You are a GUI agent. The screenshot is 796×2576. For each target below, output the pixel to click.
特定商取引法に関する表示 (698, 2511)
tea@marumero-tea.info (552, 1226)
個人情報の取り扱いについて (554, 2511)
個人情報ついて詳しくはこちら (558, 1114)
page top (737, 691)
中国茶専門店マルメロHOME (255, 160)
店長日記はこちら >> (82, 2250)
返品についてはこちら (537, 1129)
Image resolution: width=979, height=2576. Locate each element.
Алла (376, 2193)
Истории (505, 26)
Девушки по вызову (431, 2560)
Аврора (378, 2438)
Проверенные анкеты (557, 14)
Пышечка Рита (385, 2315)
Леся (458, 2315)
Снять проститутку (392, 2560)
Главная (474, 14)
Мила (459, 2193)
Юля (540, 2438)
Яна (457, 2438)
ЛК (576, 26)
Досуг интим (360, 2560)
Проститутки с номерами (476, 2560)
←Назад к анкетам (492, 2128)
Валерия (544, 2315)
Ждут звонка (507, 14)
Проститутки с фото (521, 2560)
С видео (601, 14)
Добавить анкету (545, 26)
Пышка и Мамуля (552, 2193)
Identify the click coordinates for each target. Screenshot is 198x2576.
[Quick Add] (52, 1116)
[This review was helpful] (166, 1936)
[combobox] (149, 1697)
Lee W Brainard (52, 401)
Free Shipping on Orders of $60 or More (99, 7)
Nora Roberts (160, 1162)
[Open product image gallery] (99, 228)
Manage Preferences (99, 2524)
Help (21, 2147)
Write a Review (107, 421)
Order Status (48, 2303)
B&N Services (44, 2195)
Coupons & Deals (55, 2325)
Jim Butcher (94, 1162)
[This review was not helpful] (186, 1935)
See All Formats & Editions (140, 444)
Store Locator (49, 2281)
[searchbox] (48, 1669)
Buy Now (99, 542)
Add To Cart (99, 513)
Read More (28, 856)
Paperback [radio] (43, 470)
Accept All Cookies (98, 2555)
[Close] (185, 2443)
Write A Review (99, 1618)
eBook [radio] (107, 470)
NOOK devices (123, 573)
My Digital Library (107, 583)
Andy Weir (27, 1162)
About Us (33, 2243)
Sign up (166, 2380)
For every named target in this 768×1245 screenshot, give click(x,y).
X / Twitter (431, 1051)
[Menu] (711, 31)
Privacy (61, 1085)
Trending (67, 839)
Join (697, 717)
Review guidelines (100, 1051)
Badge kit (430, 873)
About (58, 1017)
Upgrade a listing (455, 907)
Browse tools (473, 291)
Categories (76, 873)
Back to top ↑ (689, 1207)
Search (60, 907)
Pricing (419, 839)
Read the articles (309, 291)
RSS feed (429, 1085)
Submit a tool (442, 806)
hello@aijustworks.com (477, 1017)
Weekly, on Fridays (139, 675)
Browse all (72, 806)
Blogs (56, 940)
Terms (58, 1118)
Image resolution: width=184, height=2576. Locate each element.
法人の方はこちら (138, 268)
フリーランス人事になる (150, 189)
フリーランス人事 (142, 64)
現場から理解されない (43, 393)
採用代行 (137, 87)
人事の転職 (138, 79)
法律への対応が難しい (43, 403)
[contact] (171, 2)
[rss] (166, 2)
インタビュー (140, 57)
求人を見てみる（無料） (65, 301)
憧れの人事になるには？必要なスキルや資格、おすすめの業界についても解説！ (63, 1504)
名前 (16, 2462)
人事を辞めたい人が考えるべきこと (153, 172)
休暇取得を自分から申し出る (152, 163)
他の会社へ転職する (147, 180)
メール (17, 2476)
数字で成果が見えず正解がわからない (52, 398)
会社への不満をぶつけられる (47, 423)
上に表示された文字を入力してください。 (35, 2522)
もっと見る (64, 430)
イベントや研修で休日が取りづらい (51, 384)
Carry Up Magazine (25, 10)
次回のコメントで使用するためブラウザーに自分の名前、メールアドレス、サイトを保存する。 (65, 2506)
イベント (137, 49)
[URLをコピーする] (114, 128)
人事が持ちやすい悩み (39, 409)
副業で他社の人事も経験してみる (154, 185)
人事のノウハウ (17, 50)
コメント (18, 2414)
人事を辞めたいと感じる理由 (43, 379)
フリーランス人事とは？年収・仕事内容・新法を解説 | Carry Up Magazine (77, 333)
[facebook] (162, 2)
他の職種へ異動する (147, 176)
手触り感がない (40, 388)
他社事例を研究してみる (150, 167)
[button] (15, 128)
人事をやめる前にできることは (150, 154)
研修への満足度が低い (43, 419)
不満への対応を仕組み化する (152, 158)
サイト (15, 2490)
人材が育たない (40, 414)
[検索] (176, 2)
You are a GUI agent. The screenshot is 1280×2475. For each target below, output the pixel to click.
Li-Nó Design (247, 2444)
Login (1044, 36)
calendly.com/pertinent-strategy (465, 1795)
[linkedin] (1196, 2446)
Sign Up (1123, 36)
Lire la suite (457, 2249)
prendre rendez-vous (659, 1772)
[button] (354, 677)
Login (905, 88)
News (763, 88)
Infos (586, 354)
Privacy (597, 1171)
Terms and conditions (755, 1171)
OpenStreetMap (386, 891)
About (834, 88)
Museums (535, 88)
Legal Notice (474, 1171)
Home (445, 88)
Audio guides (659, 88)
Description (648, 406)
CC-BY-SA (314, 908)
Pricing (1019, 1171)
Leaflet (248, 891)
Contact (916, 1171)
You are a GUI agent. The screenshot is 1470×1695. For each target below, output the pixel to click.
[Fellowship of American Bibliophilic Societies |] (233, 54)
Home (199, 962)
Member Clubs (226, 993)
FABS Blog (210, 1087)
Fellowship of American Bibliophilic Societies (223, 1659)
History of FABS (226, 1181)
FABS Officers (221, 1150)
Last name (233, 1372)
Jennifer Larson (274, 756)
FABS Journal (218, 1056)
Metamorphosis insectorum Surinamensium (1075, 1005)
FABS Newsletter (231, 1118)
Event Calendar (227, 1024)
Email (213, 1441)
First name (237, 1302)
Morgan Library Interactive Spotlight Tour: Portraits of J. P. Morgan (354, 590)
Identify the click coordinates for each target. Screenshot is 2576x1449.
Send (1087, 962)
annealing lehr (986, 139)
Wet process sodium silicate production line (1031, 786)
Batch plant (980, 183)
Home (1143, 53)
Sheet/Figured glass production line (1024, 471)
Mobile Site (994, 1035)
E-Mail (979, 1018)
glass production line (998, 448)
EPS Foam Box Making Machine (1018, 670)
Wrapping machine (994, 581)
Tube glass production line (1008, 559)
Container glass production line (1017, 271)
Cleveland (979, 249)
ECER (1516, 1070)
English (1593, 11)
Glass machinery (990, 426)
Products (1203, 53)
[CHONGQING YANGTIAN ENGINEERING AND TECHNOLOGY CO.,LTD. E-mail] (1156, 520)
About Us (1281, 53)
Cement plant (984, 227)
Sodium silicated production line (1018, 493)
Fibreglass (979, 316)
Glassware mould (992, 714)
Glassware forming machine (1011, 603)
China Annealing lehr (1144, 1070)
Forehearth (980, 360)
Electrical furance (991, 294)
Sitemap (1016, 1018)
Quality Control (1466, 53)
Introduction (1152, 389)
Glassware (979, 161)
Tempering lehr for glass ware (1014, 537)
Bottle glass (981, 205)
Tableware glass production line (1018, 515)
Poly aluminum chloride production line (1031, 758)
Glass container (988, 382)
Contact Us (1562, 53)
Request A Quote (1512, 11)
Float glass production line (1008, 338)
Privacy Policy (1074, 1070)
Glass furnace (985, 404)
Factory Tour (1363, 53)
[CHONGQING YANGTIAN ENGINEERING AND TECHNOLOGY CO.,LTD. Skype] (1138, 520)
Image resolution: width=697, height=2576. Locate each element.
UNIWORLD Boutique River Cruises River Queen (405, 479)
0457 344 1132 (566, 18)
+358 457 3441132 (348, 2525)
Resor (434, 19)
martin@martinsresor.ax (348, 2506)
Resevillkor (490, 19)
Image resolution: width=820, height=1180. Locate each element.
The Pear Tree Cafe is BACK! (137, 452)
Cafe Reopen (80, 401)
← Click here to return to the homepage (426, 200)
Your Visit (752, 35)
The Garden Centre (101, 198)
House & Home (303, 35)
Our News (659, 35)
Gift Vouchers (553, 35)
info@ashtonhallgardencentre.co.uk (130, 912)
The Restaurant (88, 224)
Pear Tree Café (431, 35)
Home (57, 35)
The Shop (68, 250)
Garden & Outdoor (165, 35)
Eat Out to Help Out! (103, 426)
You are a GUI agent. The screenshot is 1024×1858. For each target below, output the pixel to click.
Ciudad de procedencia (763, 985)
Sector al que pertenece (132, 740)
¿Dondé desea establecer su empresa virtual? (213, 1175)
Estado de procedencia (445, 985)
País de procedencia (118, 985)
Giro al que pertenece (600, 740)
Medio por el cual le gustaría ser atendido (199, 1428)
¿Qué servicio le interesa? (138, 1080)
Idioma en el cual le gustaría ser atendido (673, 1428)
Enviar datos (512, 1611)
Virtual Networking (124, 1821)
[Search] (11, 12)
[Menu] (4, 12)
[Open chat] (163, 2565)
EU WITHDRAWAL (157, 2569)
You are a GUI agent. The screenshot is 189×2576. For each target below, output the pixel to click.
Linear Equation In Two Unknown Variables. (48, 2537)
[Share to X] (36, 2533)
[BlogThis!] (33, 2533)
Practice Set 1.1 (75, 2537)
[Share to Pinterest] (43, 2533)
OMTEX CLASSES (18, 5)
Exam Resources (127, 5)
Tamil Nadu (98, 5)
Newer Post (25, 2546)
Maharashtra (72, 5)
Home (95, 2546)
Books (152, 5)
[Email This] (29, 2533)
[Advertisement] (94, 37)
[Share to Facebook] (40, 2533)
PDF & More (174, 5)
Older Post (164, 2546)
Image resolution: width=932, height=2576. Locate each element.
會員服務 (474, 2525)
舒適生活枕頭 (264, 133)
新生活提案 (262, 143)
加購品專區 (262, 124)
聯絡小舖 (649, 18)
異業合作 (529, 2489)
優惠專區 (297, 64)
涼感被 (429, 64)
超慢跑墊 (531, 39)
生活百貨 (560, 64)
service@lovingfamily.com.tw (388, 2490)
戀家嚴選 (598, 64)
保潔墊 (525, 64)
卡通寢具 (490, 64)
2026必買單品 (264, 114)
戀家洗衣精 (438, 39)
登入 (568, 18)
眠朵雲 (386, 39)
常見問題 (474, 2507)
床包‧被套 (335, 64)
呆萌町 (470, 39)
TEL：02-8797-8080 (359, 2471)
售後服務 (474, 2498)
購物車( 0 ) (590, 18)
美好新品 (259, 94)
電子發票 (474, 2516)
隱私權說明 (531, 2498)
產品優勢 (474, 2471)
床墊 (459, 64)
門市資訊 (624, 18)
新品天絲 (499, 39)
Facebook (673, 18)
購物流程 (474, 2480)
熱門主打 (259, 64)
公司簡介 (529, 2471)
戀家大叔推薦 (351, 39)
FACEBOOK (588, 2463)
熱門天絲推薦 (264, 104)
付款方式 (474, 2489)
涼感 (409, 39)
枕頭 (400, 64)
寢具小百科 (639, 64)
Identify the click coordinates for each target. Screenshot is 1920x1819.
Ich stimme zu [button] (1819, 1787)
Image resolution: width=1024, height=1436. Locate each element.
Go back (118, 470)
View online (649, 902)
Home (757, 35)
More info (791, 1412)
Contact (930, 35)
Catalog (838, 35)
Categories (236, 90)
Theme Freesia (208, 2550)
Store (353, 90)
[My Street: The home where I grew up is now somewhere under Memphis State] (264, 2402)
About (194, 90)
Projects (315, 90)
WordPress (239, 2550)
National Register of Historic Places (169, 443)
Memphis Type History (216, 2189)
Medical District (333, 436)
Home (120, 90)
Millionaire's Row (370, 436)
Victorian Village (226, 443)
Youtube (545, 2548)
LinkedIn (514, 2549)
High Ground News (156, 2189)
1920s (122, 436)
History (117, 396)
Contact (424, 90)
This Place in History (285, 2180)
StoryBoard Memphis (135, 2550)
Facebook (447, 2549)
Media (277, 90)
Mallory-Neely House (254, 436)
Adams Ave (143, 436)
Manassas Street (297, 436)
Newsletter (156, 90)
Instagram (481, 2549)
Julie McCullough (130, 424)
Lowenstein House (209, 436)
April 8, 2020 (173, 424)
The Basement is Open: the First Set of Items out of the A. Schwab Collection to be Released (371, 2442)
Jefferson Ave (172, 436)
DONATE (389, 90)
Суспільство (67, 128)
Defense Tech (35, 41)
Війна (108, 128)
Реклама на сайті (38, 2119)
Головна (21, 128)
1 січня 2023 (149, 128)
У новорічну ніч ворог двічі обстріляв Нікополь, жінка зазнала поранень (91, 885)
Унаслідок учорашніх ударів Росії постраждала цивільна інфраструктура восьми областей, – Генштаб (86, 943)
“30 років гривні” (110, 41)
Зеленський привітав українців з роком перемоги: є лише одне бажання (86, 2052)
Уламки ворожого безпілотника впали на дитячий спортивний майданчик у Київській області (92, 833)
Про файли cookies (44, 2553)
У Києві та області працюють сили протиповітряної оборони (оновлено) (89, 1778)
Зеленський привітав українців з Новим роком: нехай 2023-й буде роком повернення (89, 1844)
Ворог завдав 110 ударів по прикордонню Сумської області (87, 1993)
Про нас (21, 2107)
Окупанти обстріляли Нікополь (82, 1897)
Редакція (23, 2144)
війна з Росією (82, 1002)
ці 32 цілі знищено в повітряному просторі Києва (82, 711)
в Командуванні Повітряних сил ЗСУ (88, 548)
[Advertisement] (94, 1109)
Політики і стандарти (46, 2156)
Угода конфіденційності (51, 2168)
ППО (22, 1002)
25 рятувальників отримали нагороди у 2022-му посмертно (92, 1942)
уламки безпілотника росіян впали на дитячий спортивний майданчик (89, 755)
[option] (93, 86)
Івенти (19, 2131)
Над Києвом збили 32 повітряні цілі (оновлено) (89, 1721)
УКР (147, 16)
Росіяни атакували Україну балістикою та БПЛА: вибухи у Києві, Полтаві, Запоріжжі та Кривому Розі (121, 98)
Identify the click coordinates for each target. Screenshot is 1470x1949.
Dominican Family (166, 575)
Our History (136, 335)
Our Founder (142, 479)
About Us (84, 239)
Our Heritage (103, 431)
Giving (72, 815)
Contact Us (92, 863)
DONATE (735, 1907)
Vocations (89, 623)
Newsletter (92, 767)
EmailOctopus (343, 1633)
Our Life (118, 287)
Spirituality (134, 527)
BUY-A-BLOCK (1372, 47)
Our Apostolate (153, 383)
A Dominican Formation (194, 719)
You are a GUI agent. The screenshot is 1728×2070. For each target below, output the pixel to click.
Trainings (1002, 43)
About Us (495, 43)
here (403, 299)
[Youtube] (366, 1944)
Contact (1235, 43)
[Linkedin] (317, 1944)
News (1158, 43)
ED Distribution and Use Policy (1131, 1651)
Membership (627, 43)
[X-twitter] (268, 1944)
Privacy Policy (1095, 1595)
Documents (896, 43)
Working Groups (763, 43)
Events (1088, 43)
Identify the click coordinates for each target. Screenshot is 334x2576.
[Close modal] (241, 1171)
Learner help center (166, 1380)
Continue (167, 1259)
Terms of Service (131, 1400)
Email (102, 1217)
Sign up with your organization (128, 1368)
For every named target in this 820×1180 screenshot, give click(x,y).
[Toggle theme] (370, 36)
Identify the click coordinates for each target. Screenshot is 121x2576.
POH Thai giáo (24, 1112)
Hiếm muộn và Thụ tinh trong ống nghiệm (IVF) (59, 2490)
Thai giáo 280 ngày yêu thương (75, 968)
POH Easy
==============================
_TASK_
Each line above that contains the word "About" should be copied.

_OUTPUT_
About Us (33, 2243)
About (58, 1017)
About (834, 88)
About Us (1281, 53)
About (194, 90)
About Us (84, 239)
About Us (495, 43)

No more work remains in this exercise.